I remember more than a decade ago on Christmas day I was hit with the flu, strep throat, and a sinus infection all at once. The doctors at urgent care seemed impressed by the perfect storm. I was not as impressed. Out of his own initiative, my friend Mike brought me over food and orange juice and didn’t say anything when I told him the sheet covering the couch was a burial shroud. He did, however, suggest I take more drugs to bring down the fever.
About five years ago, I was getting ready for a dance competition and felt completely overwhelmed. Kurt asked if there was anything he could do to help. My immediate response was to say no. I stopped myself just in time and asked him to deposit a ton of cash into the bank that a friend gave me to repay a loan. I couldn’t make it to my bank during its counter hours, and it was just down the street from his house. “No problem” was his response. My shoulders immediately dropped. That simple action took so much pressure off of me and wasn’t that inconvenient to him.
I think I’m getting better at asking for help. Since I was introduced to the “how to” of networking thanks to Never Eat Alone, I no longer feared asking friends for introductions that might help me.
I figured I paid it forward all the time, so why not ask? You know what? About 90% of the time, they are more than happy to fulfill the request.

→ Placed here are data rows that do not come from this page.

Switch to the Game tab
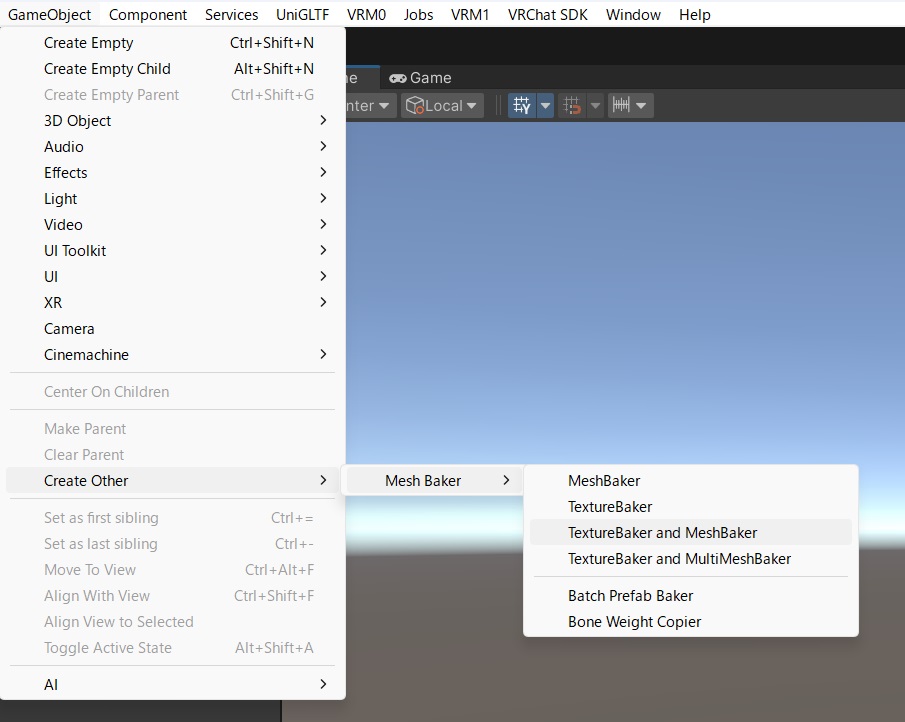 (x=420, y=78)
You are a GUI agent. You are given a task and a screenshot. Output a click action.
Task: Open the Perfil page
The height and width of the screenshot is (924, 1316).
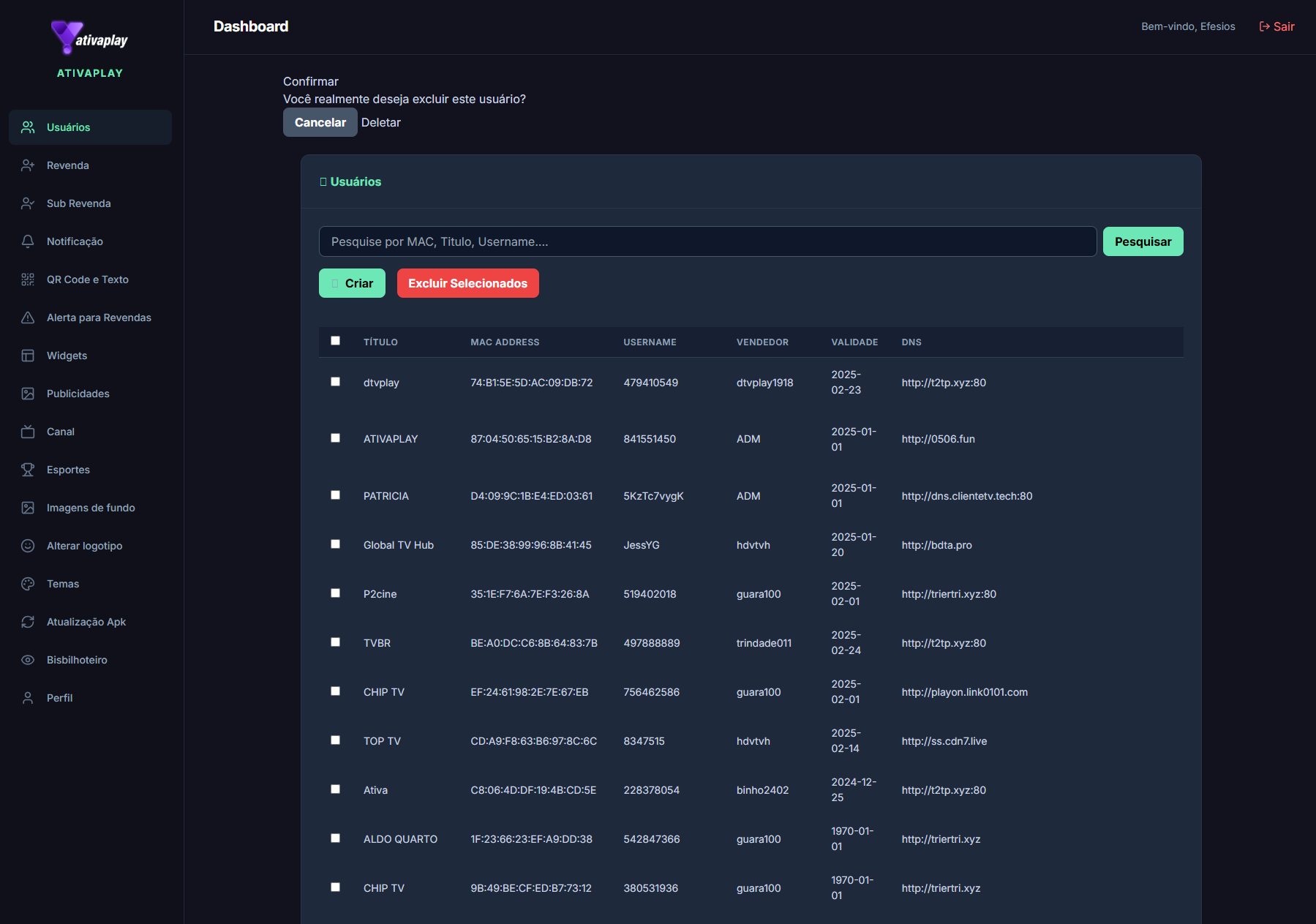59,698
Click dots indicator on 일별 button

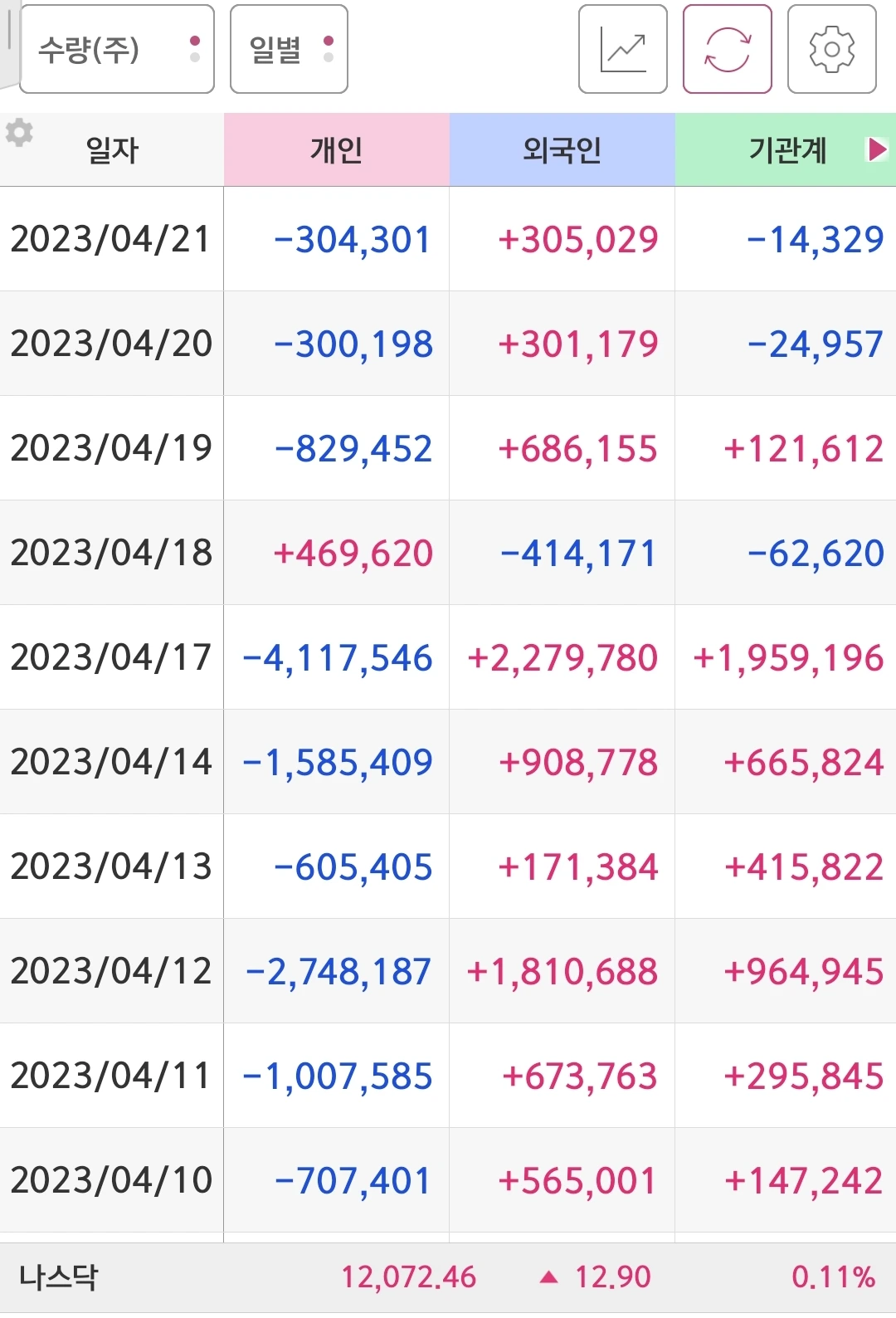(x=329, y=49)
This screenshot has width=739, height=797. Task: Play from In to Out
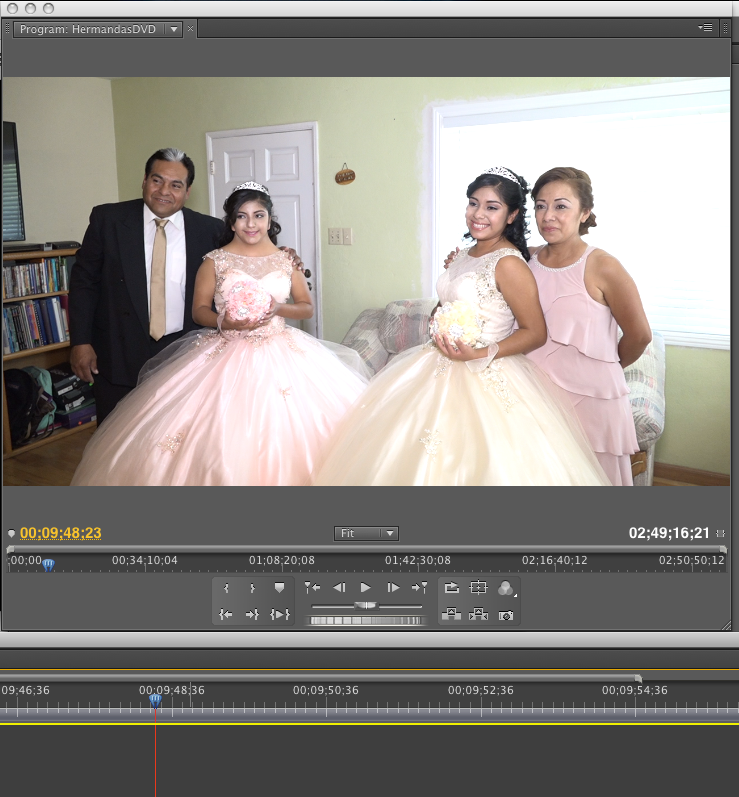click(x=279, y=614)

And sometimes those fulfilled requests open up whole new worlds to me.
Sometimes I am still afraid to ask, that fear of having someone say no, but the generosity of my friends amazes me every time I do.
Are you more comfortable offering or accepting help? or What was the sickest you’ve ever been?
2 thoughts on “Get By With a Little Help From My Friends”
I don’t mind asking for help if I’ve tried everything else first. I just think that if I can do something, I’d rather do it. Perhaps it’s an independence thing or it could be a pride thing. Whatever it is, I’d rather do things on my own. However, when I think I don’t have a choice, I’ll ask for help. There’s nothing wrong with it, I just don’t prefer to do it. Of course, I’m like you and will ask for help when I’m sick. If I’m really sick, I like to be taken care of. And since my wife is around anyway and likes to take care of me when I’m ill, it’s hard to refuse the help (it helps that she’s a nurse too). I haven’t been extremely sick in a long time, but I’ve had a few days of the flu here and there over the past year.
For me, I’ve always been so afraid of asking for help, thinking I’d be putting someone out. Then one day I realized that I didn’t feel put out when my friends asked me for things, so that helped make it more okay.
I’m with you in wanting to do things on my own if possible. Helpful hints are greatly appreciated, but if it is a skill I want to learn for myself, I definitely want to give it go before I have help.